DESCRIPTION OF THE TASK → Go through the data and retrieve each line that includes the string "left".

___ DATA TO PROCESS ___

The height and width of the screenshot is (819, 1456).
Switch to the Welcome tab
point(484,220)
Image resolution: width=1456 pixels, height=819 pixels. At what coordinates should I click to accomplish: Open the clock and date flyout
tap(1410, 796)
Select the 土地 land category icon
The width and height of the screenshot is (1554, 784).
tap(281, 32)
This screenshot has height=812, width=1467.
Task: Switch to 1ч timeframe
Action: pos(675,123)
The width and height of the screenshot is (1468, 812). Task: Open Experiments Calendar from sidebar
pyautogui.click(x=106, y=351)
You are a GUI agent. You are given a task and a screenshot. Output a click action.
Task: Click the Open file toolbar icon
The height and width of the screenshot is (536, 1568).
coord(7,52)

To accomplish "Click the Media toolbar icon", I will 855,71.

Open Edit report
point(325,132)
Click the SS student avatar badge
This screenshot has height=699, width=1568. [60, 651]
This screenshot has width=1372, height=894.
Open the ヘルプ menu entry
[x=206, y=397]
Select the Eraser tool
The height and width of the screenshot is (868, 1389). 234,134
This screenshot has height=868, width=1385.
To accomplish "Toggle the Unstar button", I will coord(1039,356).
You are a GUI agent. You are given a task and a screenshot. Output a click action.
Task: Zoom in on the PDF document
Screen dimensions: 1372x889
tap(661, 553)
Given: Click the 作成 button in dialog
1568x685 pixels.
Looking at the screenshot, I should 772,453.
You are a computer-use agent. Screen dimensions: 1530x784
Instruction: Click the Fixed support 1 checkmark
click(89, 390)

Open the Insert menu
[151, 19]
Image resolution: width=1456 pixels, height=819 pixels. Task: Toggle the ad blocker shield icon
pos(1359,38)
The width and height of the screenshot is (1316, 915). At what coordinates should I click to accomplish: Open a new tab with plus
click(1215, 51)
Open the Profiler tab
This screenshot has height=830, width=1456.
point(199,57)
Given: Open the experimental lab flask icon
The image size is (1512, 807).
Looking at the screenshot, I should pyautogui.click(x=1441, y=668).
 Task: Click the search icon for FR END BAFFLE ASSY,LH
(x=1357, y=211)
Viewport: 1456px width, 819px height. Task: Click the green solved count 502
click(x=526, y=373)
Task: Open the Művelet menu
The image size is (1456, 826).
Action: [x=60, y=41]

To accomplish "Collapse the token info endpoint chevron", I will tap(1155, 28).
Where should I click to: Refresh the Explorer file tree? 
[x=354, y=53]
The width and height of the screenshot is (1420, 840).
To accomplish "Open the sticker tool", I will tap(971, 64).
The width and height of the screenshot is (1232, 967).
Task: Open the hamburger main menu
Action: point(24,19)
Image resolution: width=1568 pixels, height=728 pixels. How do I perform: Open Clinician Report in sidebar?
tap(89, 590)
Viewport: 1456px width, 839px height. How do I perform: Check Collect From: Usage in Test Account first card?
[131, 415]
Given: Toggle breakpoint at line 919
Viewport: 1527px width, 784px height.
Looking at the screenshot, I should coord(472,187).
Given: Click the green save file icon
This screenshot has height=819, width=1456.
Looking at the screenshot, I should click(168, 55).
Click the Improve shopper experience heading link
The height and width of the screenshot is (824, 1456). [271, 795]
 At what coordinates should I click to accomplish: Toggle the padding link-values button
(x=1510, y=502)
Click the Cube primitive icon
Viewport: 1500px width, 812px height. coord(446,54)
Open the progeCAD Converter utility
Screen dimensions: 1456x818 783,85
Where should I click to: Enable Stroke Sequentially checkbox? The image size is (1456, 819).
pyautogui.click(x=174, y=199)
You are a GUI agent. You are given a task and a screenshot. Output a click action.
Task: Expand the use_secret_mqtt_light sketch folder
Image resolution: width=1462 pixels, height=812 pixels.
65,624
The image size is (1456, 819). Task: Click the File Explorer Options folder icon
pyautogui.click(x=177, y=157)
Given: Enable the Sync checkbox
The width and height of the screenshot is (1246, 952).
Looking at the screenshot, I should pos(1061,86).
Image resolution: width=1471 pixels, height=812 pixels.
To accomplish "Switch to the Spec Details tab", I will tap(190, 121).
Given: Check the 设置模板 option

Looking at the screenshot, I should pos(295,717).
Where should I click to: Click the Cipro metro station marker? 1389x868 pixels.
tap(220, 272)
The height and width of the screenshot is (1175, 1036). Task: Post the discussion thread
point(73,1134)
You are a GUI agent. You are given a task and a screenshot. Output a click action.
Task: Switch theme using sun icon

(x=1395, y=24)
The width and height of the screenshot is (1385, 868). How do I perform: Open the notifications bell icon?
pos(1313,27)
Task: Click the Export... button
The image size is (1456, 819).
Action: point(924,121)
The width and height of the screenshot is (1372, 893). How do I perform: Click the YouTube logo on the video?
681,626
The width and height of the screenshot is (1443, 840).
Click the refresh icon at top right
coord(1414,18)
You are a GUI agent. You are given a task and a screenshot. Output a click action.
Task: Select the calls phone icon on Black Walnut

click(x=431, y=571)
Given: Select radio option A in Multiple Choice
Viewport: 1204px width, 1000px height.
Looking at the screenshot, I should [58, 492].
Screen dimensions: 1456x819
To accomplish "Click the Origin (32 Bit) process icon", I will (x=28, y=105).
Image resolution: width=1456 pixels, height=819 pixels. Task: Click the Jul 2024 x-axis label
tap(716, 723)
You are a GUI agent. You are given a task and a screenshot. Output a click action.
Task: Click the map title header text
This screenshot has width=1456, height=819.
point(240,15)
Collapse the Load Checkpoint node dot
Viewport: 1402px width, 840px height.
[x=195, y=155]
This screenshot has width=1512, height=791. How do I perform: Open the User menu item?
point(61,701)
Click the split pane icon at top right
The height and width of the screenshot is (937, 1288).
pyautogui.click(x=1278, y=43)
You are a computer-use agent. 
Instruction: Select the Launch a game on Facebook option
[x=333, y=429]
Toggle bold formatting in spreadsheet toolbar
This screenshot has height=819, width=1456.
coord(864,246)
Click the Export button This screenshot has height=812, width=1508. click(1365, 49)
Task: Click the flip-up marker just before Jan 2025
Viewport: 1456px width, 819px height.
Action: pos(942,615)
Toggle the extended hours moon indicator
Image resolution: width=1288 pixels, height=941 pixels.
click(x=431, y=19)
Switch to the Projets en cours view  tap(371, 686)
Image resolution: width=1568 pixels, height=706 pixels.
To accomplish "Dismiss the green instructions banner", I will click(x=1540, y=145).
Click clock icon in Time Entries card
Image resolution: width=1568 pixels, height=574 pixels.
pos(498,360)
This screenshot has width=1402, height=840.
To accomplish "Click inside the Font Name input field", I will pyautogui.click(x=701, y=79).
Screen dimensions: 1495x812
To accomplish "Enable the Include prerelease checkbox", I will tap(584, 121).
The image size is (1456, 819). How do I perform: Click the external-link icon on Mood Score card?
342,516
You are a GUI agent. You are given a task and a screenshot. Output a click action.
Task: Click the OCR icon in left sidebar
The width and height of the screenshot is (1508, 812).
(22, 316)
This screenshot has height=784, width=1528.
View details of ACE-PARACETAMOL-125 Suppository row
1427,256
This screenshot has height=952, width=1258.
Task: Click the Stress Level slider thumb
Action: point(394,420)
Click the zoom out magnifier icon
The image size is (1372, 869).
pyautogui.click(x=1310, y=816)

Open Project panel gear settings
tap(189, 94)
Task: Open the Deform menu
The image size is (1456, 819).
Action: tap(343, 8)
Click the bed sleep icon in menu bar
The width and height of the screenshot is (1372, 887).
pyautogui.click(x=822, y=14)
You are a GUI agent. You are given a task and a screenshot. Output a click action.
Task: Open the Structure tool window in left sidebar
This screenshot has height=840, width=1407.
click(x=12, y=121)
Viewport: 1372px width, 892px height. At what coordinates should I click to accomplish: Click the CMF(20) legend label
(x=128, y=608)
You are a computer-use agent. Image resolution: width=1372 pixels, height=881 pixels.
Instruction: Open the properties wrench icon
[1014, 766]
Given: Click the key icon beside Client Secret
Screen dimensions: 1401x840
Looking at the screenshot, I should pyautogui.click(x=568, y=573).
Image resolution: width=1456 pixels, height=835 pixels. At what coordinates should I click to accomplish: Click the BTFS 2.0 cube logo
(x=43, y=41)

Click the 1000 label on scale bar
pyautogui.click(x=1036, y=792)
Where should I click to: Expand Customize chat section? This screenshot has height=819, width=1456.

___

WRITTEN RESPONSE →
Task: Click the OCR icon in left sidebar
Task: Open the Structure tool window in left sidebar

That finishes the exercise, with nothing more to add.